11. Administering Medications and Pharmacologic Support
Beyond antiretroviral therapy, patients with AIDS need medications for specific symptoms and complications: prophylactic antibiotics, antifungals, antivirals for co-infections, and drugs for vomiting, anemia, pain, or mental health disorders.
Antiemetics: prochlorperazine (Compazine), promethazine (Phenergan), trimethobenzamide (Tigan). Reduce nausea and vomiting and improve oral intake.
Sucralfate (Carafate) suspension; a mixture of Maalox, diphenhydramine (Benadryl), and lidocaine (Xylocaine). Given with meals (swish and hold) to relieve mouth pain; may be swallowed for pharyngeal or esophageal lesions.
Vitamin supplements. Correct deficiencies from poor intake or malabsorption. Avoid megadoses; the suggested supplemental level is 2 times the recommended daily allowance (RDA).
Appetite stimulants: dronabinol (Marinol), megestrol (Megace), oxandrolone (Oxandrin). Marinol (an antiemetic) and Megace (an antineoplastic) stimulate appetite in AIDS; Oxandrin is under study to boost appetite, muscle mass, and strength.
TNF-alpha inhibitors: thalidomide. Reduces elevated tumor necrosis factor that drives wasting and cachexia.

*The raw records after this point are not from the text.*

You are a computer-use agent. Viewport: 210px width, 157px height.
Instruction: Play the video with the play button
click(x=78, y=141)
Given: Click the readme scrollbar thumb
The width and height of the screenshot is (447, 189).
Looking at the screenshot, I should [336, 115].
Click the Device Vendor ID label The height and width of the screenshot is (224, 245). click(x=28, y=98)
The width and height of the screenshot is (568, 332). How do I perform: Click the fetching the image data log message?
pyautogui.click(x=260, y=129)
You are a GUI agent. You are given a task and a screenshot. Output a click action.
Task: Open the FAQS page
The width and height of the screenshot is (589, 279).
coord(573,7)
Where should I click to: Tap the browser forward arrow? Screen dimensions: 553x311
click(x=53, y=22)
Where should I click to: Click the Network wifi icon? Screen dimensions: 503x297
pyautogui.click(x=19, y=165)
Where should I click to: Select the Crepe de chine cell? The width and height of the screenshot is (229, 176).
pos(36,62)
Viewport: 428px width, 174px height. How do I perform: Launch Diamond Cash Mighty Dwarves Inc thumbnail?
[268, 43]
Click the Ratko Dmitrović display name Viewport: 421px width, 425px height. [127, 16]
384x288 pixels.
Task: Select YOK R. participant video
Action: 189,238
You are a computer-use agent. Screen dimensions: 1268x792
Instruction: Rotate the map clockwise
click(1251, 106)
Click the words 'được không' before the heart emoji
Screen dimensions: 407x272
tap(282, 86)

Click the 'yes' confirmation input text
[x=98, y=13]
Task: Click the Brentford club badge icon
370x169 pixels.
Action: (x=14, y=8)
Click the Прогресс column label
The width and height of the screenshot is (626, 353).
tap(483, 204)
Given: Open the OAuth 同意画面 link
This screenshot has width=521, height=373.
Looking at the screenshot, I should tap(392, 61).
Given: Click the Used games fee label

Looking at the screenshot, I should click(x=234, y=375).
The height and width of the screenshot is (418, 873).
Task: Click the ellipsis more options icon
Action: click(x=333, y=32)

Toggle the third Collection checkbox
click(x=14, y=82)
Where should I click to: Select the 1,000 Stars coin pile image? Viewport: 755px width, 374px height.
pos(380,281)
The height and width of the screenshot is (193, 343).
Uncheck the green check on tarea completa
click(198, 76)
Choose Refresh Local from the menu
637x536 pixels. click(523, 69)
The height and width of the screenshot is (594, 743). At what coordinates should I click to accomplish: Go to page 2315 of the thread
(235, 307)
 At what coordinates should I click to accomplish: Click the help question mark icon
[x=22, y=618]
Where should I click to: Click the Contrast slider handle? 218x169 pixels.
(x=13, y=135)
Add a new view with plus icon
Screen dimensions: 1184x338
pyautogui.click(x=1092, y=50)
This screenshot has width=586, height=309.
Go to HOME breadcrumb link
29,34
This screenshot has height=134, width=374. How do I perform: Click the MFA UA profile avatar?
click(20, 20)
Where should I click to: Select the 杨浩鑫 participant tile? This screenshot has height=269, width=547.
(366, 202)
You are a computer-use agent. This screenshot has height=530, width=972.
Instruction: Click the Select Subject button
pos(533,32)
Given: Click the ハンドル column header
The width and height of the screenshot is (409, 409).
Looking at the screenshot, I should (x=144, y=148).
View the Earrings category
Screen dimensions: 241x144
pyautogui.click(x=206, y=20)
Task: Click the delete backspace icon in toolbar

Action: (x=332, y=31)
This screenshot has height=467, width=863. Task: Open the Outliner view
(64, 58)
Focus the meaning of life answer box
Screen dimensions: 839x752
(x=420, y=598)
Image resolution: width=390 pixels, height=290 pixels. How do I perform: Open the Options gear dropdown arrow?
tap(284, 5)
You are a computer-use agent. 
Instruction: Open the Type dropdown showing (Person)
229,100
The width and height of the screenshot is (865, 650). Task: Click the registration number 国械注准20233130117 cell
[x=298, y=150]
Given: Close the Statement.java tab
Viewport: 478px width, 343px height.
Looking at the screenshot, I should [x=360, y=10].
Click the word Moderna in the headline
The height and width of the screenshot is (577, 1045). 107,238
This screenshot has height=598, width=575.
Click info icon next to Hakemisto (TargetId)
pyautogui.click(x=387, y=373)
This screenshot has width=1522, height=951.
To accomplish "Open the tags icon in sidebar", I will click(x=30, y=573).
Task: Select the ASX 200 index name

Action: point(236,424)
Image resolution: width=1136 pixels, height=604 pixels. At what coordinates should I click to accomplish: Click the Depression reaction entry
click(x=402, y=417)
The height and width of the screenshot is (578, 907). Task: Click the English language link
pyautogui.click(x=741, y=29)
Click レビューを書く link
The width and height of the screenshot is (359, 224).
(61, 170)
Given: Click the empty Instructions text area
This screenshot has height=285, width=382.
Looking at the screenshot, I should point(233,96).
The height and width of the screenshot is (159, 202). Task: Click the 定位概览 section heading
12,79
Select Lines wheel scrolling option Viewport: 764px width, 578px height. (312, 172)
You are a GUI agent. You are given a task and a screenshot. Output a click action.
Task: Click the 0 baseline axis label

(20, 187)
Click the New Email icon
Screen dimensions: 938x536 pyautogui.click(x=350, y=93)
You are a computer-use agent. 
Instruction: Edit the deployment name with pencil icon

Studies show a mean weight gain of 10% over 28 wk of therapy, and it treats oral lesions from recurrent stomatitis.
Antidiarrheals: diphenoxylate (Lomotil), loperamide (Imodium), octreotide (Sandostatin). Slow GI motility. Imodium and Sandostatin treat secretory diarrhea effectively.
Antifungal and antibiotic therapy: ketoconazole (Nizoral), fluconazole (Diflucan), nystatin (Mycostatin). Treat and prevent GI and other infections; drug choice depends on the infecting organism, such as Candida.
ZDV (Retrovir) and other antiretrovirals, alone or in combination. Improve neurological and mental functioning for a period of time.
Antipsychotics: haloperidol (Haldol); antianxiety agents: lorazepam (Ativan). Cautious use helps with sleeplessness, emotional lability, hallucinations, suspiciousness, and agitation.